*** Opening of DATA SECTION ***
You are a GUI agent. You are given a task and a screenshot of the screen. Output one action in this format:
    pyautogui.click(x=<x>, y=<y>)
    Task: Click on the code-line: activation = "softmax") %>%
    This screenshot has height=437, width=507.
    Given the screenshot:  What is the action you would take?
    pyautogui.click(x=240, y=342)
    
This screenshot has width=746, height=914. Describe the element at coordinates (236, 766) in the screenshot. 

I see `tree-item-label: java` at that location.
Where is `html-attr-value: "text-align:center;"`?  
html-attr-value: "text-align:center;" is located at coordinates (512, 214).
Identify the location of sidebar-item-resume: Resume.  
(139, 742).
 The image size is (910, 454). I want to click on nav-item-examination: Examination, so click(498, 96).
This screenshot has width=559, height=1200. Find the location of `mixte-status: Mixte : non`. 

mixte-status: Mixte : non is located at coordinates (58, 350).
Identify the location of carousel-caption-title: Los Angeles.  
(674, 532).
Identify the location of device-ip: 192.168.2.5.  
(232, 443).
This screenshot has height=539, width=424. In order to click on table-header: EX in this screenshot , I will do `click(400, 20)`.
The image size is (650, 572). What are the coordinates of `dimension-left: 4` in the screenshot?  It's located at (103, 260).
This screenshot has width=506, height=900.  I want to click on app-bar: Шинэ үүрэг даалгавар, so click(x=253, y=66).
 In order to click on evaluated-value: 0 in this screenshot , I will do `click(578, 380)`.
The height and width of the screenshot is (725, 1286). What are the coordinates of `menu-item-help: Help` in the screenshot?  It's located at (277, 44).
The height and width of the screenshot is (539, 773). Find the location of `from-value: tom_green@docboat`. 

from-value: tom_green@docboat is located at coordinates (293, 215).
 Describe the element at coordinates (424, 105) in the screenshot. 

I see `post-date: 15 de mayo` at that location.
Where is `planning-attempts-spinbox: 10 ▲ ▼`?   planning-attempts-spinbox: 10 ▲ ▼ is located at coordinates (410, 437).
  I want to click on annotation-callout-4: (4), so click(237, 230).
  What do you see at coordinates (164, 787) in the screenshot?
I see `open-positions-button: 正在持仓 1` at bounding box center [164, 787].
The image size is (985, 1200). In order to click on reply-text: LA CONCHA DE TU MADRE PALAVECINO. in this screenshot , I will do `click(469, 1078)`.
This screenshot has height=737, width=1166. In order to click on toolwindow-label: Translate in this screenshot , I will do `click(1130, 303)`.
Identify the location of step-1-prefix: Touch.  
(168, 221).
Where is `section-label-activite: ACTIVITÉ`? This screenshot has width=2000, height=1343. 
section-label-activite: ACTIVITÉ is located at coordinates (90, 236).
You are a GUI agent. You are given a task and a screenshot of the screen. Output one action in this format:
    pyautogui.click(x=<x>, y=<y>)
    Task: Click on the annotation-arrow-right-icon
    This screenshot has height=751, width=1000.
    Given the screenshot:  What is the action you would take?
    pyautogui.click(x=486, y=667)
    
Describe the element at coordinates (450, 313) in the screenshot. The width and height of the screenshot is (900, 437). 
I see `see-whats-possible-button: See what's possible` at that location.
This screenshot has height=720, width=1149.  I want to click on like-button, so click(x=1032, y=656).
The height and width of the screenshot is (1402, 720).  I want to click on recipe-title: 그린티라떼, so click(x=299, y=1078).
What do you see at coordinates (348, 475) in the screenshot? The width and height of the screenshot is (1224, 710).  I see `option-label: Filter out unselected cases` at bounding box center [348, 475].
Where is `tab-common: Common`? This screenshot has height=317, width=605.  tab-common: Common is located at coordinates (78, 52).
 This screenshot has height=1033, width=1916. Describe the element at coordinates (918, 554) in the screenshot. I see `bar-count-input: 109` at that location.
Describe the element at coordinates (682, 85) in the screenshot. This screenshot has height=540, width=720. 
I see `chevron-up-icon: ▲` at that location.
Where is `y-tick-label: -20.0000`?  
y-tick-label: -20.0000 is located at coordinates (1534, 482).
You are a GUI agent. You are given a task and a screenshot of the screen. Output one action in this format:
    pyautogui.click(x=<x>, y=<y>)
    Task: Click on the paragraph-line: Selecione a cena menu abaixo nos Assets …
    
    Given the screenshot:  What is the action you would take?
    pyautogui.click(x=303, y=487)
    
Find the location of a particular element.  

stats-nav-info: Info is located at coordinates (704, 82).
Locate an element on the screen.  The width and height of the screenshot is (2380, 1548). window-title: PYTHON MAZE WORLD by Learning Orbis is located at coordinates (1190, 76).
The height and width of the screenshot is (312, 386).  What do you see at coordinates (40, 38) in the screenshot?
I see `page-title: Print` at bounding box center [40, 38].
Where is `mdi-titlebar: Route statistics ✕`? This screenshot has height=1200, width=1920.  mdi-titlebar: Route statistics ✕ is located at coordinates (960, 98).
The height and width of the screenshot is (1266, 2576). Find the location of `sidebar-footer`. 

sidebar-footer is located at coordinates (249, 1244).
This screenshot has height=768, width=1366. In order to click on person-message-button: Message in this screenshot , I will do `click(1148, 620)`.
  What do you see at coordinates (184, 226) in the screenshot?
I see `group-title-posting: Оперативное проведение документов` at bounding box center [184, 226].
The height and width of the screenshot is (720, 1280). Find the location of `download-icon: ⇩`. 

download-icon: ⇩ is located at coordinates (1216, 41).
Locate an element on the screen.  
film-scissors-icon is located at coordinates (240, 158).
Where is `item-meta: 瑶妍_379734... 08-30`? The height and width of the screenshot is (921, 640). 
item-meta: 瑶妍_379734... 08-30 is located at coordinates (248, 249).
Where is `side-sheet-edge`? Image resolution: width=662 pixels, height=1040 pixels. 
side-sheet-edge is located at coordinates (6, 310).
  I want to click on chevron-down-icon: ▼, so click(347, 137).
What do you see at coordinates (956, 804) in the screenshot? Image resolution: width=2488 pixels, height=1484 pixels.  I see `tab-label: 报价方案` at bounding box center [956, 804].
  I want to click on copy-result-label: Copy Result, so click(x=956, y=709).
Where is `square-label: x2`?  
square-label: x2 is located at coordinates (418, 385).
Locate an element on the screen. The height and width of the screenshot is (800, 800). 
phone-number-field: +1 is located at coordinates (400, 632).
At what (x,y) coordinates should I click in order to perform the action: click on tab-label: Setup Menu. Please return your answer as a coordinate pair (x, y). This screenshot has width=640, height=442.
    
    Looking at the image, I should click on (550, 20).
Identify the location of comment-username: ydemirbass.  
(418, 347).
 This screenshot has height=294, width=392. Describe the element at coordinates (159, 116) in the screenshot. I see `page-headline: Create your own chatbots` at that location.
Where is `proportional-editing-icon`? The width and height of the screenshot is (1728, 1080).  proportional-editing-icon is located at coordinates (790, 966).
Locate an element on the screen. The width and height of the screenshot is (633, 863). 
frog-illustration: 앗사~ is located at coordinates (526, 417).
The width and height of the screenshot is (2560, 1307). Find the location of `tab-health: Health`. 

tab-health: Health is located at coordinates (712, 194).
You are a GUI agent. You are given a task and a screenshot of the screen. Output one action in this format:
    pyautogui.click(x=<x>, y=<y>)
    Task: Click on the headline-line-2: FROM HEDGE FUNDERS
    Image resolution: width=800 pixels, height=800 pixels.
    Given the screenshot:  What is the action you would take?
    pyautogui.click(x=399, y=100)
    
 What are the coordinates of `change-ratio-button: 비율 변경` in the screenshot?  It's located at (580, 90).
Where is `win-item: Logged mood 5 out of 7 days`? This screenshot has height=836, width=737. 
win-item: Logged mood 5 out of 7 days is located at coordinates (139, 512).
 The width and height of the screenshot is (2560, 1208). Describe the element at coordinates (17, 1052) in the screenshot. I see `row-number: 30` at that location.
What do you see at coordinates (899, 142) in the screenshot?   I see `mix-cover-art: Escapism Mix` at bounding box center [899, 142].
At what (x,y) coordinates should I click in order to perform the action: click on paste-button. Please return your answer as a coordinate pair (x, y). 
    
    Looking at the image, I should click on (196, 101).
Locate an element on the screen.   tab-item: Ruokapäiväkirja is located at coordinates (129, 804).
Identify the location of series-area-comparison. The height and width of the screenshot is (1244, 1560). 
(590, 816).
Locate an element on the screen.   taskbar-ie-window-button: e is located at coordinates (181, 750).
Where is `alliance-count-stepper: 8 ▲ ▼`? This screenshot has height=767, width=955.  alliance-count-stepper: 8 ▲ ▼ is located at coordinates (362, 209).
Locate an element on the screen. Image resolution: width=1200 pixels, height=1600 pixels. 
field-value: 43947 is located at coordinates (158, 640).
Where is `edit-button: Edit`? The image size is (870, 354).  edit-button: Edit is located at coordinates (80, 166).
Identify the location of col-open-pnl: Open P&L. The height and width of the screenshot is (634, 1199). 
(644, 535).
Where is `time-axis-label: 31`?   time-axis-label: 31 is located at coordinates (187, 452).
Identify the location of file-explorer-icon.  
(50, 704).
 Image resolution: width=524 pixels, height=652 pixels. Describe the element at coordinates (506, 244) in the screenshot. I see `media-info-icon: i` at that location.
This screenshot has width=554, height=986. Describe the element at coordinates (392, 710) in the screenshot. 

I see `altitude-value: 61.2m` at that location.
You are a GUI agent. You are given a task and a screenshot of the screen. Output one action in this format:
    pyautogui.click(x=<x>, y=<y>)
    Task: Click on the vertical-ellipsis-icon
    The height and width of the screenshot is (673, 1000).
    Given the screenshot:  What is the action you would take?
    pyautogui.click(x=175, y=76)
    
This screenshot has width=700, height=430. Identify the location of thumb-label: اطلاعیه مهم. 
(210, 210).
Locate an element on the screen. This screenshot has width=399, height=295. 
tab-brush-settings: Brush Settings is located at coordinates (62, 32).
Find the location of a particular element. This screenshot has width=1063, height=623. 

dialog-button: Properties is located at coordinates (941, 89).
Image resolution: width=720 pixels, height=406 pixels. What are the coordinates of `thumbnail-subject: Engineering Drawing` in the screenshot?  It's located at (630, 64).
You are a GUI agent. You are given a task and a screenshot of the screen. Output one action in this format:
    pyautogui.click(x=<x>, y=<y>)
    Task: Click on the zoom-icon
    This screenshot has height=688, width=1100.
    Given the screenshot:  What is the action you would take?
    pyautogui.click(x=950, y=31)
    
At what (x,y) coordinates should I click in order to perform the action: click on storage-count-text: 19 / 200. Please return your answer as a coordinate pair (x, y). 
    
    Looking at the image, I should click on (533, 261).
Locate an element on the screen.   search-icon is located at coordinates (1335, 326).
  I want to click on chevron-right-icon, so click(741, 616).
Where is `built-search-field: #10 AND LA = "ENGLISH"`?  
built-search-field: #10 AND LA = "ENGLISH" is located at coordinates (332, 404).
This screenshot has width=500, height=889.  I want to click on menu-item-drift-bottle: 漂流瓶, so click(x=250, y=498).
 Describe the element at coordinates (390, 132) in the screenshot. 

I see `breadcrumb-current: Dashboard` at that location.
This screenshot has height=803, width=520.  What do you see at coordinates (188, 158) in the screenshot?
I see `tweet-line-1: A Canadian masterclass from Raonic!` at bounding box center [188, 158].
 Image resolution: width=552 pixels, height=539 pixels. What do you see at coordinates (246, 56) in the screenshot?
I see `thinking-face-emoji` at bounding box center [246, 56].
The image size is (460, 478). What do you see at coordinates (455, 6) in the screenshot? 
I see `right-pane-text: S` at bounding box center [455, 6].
*** Close of DATA SECTION ***
Retype the data from the line containing "The image size is (460, 478)." through the end of the data, keeping every character the same.

**RESPONSE TO THE EXERCISE**
The image size is (460, 478). What do you see at coordinates (455, 6) in the screenshot? 
I see `right-pane-text: S` at bounding box center [455, 6].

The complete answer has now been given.